◆ TEXT SEGMENT
%%
Classification of Note Types

Contents

Throughout my personal knowledge management (PKM) system there can be a variety of note types.

Core Note Type Progression

A primary goal of my PKM System is to create the infrastructure to support a fluid progression for notes from raw input to a distilled, curated output.

This progression forms the central, core notebase within the vault composed of the following notes, which should progress down the chain of types over time:

  1. Preliminary Scratch Notes - Transitory scratch notes collected throughout the day (i.e. Fleeting notes or seedlings). Should be collected into an inbox.
  2. Secondary Formatted Notes - The next phase of the note progression where scratch input notes are re-formatted, merged, and re-structured into more formal bits of knowledge.
  3. Permanent Notes - Also deemed Evergreen Notes, these notes are considered complete and should only need to be updated if information changes or to add and structure links and backlinks, etc.

Permanent Notes

Permanent notes have their own secondary passage in which the continuation and development of knowledge is manifested. In stages of increasing complexity:

  1. Bridge Notes - notes used to create nodes which connect the knowledge network through implicitly defined backlinks. Similar to maps of content or index notes, these notes help improve the vaults core navigational structure . Examples include Obsidian Setup, Podcasts, etc.
%%
◆ DATA SUPPLIED
%%
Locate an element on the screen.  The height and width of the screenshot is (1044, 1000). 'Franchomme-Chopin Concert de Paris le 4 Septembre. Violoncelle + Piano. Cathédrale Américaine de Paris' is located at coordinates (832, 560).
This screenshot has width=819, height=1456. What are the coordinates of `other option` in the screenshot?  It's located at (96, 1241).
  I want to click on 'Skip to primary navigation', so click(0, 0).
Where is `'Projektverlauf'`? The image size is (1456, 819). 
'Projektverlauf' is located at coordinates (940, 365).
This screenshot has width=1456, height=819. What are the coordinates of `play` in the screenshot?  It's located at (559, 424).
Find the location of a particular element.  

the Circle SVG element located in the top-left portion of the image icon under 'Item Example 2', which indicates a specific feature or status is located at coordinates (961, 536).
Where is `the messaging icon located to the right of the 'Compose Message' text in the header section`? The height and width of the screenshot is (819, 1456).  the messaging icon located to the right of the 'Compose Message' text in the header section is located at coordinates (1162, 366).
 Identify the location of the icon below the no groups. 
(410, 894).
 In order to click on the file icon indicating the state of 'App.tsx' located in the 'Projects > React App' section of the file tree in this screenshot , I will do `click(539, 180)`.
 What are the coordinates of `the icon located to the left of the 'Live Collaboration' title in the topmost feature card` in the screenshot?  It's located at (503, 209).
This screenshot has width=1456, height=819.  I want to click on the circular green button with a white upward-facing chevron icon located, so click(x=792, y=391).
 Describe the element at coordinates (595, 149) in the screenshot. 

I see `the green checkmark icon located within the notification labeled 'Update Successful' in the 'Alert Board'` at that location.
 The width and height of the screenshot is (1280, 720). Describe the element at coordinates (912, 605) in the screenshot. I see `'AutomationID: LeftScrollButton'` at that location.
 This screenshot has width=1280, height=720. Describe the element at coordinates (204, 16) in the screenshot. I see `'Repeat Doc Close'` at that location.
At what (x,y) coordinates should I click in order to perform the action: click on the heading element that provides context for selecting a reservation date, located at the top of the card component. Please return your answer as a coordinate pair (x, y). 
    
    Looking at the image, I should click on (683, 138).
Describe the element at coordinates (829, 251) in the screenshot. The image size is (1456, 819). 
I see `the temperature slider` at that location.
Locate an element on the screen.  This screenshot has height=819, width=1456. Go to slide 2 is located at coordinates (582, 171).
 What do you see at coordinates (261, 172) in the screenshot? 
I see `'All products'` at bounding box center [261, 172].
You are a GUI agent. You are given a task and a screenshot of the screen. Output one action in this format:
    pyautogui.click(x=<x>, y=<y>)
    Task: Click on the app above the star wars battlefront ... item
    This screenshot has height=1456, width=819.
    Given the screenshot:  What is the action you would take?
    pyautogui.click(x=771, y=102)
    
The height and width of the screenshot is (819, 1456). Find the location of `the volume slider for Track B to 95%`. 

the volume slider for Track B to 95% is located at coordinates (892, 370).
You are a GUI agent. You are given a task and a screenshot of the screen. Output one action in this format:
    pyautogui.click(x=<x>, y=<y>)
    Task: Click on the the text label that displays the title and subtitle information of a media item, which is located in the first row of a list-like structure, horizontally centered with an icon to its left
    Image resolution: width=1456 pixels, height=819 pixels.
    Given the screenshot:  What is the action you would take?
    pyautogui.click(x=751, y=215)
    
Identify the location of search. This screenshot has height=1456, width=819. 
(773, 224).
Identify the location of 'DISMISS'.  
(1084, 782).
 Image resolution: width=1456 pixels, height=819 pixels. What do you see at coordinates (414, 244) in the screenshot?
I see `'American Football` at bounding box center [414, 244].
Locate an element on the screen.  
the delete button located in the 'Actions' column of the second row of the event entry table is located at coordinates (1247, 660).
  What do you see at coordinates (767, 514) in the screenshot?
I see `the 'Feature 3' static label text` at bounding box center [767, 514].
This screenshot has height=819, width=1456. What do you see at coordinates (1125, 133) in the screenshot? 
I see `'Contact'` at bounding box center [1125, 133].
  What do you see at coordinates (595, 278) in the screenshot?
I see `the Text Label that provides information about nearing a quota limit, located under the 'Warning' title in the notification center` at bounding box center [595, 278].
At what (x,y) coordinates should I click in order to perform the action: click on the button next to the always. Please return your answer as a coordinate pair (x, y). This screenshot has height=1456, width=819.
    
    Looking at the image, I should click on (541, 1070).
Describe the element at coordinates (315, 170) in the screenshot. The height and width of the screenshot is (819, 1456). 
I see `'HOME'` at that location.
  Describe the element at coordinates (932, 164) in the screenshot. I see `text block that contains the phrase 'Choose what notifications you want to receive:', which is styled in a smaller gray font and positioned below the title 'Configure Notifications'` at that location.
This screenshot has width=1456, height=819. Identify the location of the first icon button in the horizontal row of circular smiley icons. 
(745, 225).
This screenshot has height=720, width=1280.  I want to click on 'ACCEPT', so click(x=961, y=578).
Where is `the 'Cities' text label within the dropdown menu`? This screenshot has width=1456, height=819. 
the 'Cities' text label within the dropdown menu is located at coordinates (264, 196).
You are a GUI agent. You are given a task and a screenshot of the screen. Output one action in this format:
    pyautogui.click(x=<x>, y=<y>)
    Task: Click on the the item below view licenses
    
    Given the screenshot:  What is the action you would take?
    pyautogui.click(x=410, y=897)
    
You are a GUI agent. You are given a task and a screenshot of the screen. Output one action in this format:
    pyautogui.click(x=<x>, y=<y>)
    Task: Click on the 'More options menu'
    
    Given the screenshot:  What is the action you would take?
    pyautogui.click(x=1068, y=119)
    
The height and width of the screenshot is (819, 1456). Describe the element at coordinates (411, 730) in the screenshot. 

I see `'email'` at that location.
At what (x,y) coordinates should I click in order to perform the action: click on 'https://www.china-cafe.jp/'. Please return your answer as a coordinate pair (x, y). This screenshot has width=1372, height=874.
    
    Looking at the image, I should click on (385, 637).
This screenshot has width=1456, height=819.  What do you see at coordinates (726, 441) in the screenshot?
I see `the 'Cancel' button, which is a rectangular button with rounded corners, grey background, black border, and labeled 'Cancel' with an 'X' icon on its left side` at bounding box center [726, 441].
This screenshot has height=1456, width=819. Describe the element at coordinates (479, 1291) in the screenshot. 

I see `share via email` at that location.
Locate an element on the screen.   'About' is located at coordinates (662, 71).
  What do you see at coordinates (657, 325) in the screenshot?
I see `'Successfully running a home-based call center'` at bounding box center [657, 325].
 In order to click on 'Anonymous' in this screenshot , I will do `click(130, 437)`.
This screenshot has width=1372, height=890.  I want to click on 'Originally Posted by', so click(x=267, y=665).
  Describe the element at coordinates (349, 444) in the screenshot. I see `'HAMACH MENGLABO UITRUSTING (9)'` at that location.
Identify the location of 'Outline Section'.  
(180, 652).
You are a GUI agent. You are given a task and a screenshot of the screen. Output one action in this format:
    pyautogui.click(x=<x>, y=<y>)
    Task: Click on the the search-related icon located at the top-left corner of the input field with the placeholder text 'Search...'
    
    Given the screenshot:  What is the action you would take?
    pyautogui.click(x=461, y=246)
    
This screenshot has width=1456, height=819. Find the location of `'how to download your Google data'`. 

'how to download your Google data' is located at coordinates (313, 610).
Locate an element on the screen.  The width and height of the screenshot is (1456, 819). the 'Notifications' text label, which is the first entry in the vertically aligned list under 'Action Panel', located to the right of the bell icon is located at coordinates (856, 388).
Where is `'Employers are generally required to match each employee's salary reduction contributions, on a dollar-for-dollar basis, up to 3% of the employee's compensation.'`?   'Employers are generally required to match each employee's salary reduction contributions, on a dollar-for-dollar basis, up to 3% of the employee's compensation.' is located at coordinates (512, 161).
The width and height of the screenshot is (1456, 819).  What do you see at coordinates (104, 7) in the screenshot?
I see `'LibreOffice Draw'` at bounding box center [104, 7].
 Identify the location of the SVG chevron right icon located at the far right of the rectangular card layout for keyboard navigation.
%%
◆ WHAT YOU NEED TO DO
Print everything in the note-type classification text from "2. Secondary Formatted" down to "Setup, Podcasts, etc.", word for word. The items have no connection to the note-type classification text.

◆ RESPONSE
2. Secondary Formatted Notes - The next phase of the note progression where scratch input notes are re-formatted, merged, and re-structured into more formal bits of knowledge.
  3. Permanent Notes - Also deemed Evergreen Notes, these notes are considered complete and should only need to be updated if information changes or to add and structure links and backlinks, etc.

Permanent Notes

Permanent notes have their own secondary passage in which the continuation and development of knowledge is manifested. In stages of increasing complexity:

  1. Bridge Notes - notes used to create nodes which connect the knowledge network through implicitly defined backlinks. Similar to maps of content or index notes, these notes help improve the vaults core navigational structure . Examples include Obsidian Setup, Podcasts, etc.